Return, word for word, the passage of the ethics course post that starts with "Page 3-5: Blah" and goes on through "into this mess.".

• Extract provided:
────────────────────────────────────────

Ethics Course

Ethics Course

I guess the UC system has been working it’s way down the ladder of the compensation scandal hierarchy. I thought they had forgotten about that sweetheart deal I gave to absolutely no one. I finally got my invitation today to learn how to stop myself from doing absolutely nothing again. I’ve decided to include you with me as I clean up my act. Off we go!

Page 1: What? No pig latin? Utbay tsiay hatway mIay ostmay omfortablecay ithway!

Dynes

Page 2: It’s our President, Robert Dynes, with a video message. From the video it’s clear he’s not used to the talking head bit. His eyes are a good 15 degrees away from the camera the whole time. My favorite part is when he says ‘I liked it’ when referring to taking the ethics course himself. If he really did enjoy it, he’s disturbed.

Page 3-5: Blah blah blah. Introductory text, a short outline of the course.

Page 6: This reminds me of Dilbert comics I’ve seen before. The last one below has me thinking – when was the last time a graduate student really felt like their dignity was being respected? I suppose in the end we only have ourselves to blame since we got ourselves into this mess.

We are committed to the following principles:

Integrity. We will conduct ourselves with integrity in our dealings with and on behalf of the University.

Excellence. We will conscientiously strive for excellence in our work.

Accountability. We will be accountable as individuals and as members of this community for our ethical conduct and for compliance with applicable laws and University policies and directives.

Respect. We will respect the rights and dignity of others.

Page 7-8: I’m given the “Standards of Ethical Conduct.” In summary, except for the financial reporting bits, it’s pretty much the same thing you might get in your high school welcome book. Respect others, respect yourself, do right for yourself, snitch on others. That sort of thing.

Page 9: Oooh. We’re finally getting relevant to me now. We’re going to follow the ethical decisions of “Edna … the Business Manager of a large department.” This describes my position and responsibilities as a physics graduate student.

Page 10-13: Uh ohs, Thuvan (a name I’ve never heard before) is taking perks from hotels. Thuvan schedules large conferences and chooses hotels which will receive this business. Thuvan is spending all day hanging out at hotels getting free food and services. It looks like Edna has to talk to her about following ethics rules.

────────────────────────────────────────

• Raw data:
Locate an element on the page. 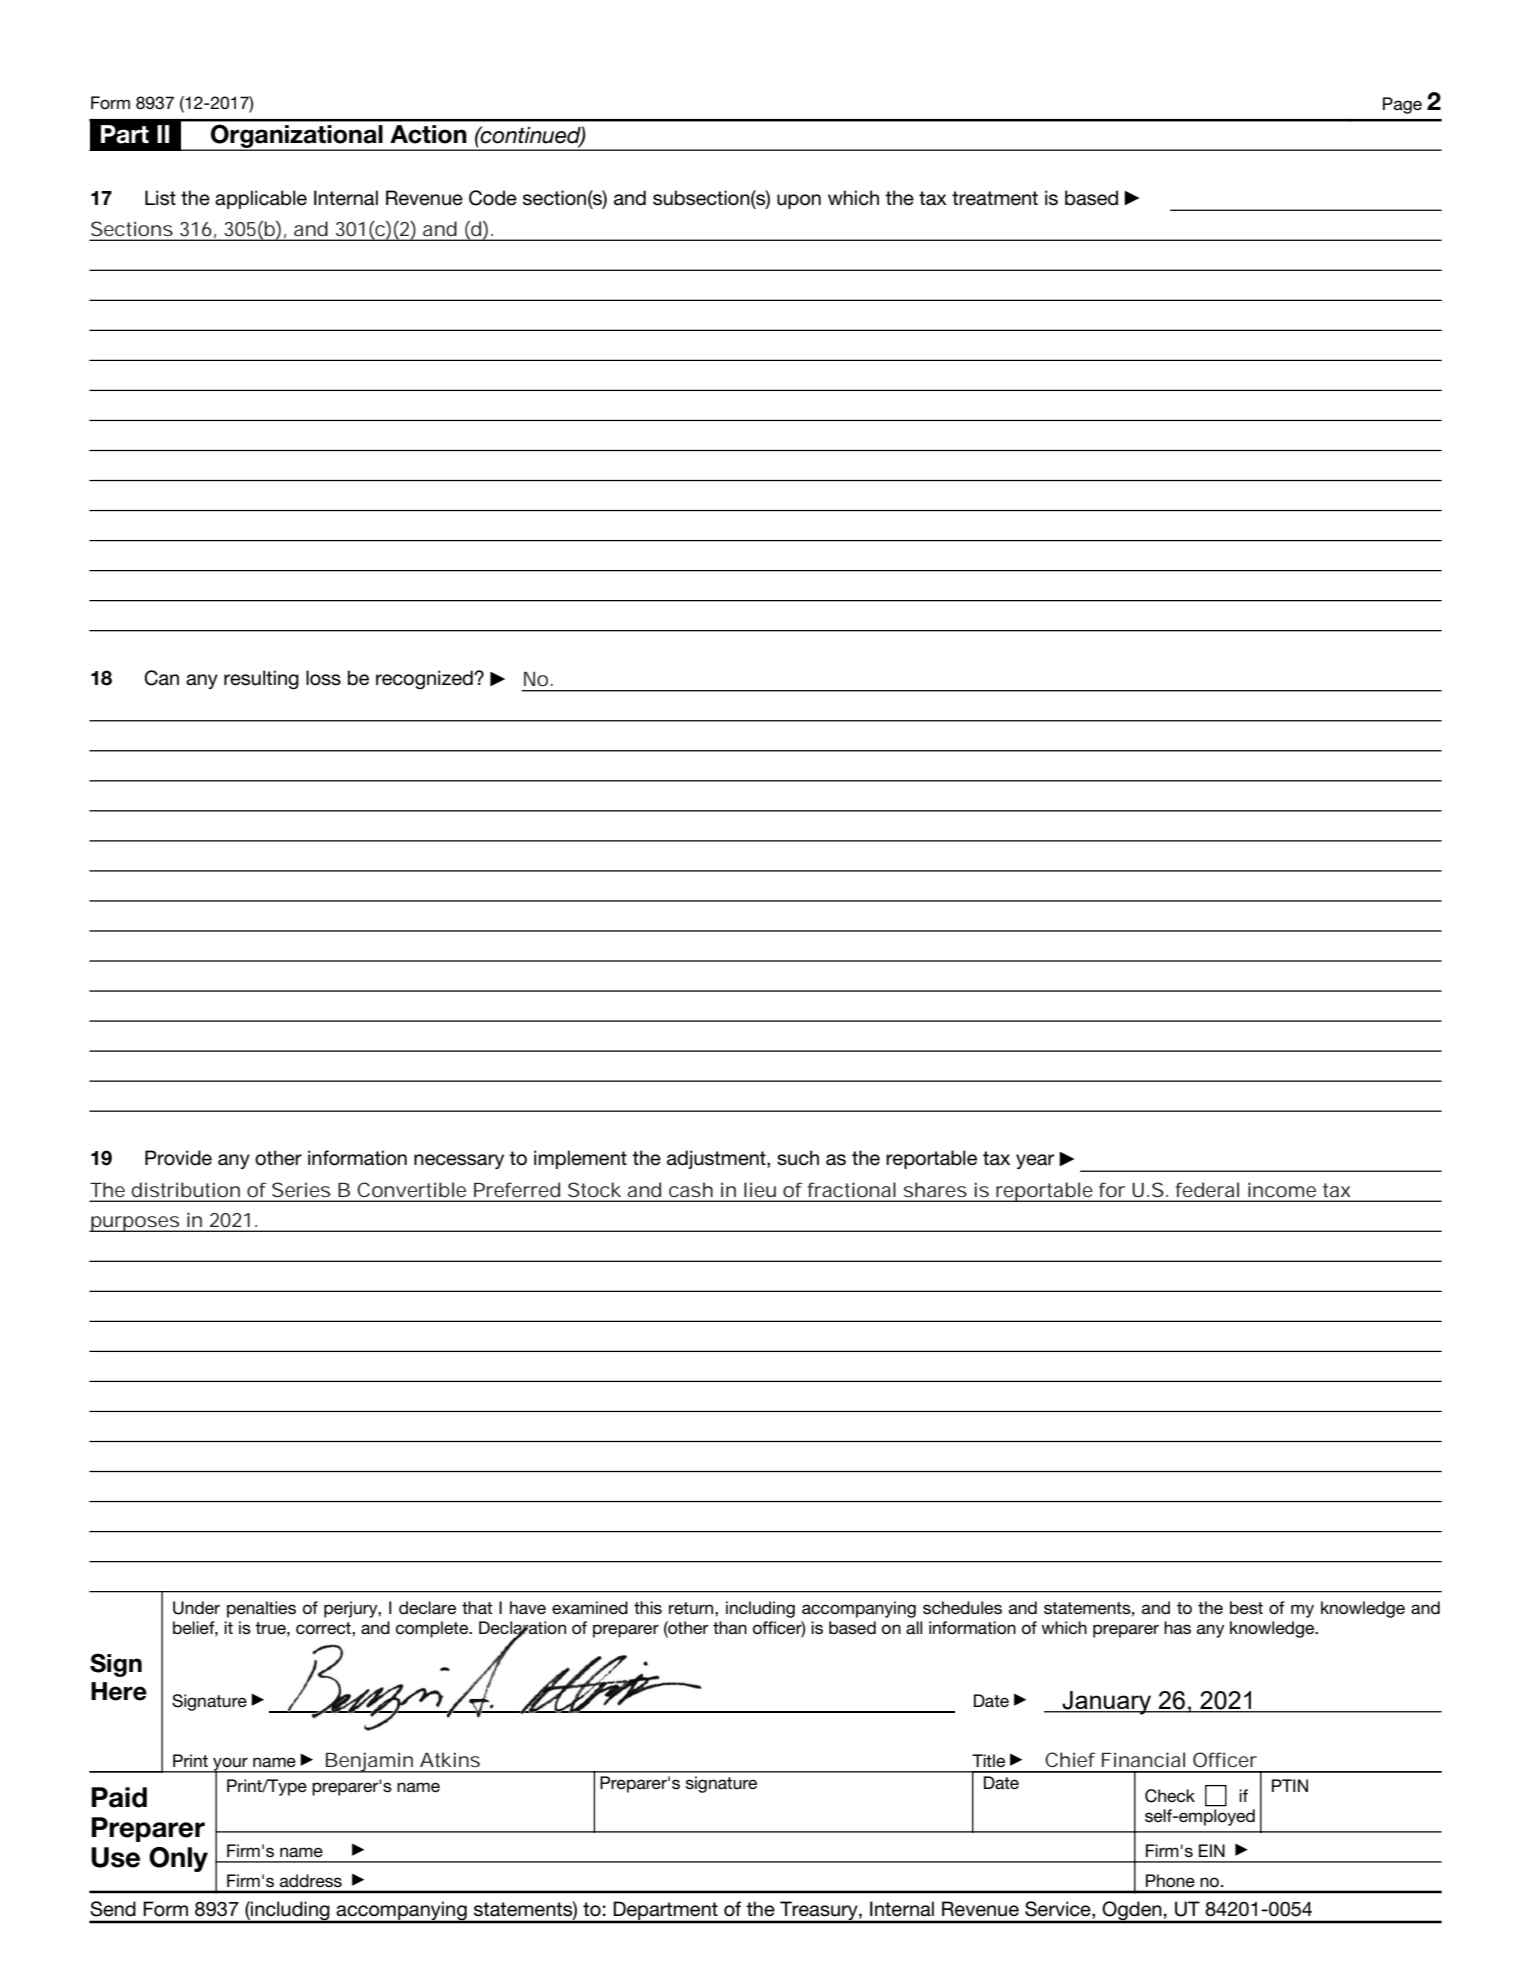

────────────────────────────────────────

• Correct result:
Page 3-5: Blah blah blah. Introductory text, a short outline of the course.

Page 6: This reminds me of Dilbert comics I’ve seen before. The last one below has me thinking – when was the last time a graduate student really felt like their dignity was being respected? I suppose in the end we only have ourselves to blame since we got ourselves into this mess.